Intimo profumo: lotta ai cattivi odori

Intimo profumo: lotta ai cattivi odori

I cattivi odori sono spesso fonte di imbarazzo e in questi casi il deodorante intimo può essere una soluzione.

A volte però, i cattivi odori possono essere un campanello d’allarme che segnala problemi nella zona intima.

Scopriamo qualcosa di più.

Il sudore

Il nostro organismo lavora ventiquattro ore al giorno: anche quando dormiamo, moltissime funzioni vengono svolte con incredibile regolarità. E come una macchina, anche il nostro organismo produce sostanze di scarto che devono essere eliminate. Per far ciò esistono diverse vie, come urina e feci ad esempio, ma anche il sudore.
La sudorazione ha un ruolo fondamentale nel mantenimento dell’equilibrio termico dell’organismo e, inoltre, attraverso il sudore vengono veicolate all’esterno sostanze tossiche.

* _Come procedere_
Secondo il testo di partenza, che ruolo fondamentale ha la sudorazione?

* _Elenco mostrato_

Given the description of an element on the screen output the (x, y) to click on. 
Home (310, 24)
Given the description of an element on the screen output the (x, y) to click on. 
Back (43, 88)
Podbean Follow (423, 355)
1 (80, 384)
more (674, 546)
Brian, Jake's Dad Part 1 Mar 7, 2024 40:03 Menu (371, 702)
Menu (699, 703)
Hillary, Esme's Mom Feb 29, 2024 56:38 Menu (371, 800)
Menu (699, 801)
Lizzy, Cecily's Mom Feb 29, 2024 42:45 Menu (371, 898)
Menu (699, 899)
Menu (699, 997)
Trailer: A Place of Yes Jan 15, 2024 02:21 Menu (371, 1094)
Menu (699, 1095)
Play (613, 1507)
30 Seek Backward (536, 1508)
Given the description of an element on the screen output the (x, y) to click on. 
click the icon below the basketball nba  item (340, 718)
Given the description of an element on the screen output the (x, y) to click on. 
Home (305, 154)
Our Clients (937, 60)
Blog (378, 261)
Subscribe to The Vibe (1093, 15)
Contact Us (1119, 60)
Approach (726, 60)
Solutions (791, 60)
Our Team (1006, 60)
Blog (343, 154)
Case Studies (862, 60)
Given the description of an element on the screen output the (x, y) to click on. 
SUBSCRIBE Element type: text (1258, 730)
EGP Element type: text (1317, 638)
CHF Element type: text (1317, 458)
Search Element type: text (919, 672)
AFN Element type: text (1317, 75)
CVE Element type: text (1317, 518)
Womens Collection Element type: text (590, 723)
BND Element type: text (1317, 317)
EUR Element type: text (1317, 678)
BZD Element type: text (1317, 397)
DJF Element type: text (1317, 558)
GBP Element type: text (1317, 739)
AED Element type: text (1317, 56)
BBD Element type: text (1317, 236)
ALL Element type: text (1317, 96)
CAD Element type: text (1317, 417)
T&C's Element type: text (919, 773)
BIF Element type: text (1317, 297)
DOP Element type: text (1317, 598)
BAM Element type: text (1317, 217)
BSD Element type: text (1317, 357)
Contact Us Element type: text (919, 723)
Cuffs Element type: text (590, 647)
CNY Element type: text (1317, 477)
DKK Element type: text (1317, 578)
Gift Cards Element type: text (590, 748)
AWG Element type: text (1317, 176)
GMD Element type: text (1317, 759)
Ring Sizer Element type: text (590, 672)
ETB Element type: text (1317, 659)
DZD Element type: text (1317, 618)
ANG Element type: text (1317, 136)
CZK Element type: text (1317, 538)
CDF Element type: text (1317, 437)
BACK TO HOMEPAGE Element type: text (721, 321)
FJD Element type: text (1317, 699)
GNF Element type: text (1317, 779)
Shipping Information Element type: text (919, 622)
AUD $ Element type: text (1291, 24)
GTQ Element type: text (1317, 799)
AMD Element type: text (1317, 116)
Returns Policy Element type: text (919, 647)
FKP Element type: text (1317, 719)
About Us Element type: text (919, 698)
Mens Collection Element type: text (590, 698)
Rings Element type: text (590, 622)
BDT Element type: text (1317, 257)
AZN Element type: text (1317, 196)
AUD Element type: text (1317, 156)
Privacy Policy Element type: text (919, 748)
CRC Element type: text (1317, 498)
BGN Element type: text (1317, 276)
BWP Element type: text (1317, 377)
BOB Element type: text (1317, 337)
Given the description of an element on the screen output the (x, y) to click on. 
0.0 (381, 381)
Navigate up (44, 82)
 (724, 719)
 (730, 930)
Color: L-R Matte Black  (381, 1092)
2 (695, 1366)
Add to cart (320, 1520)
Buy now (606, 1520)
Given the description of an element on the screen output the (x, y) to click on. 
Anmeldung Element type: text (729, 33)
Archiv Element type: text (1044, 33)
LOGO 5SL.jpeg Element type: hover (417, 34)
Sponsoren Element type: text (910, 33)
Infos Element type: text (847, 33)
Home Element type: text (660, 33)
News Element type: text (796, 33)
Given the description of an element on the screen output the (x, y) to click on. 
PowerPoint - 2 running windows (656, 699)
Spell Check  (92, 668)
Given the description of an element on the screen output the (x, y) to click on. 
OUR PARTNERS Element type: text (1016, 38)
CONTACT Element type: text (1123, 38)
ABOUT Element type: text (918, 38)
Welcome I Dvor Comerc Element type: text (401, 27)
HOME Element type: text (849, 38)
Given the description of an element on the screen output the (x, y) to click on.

* _Soluzione scritta_
Ha un ruolo fondamentale nel mantenimento dell'equilibrio termico dell'organismo.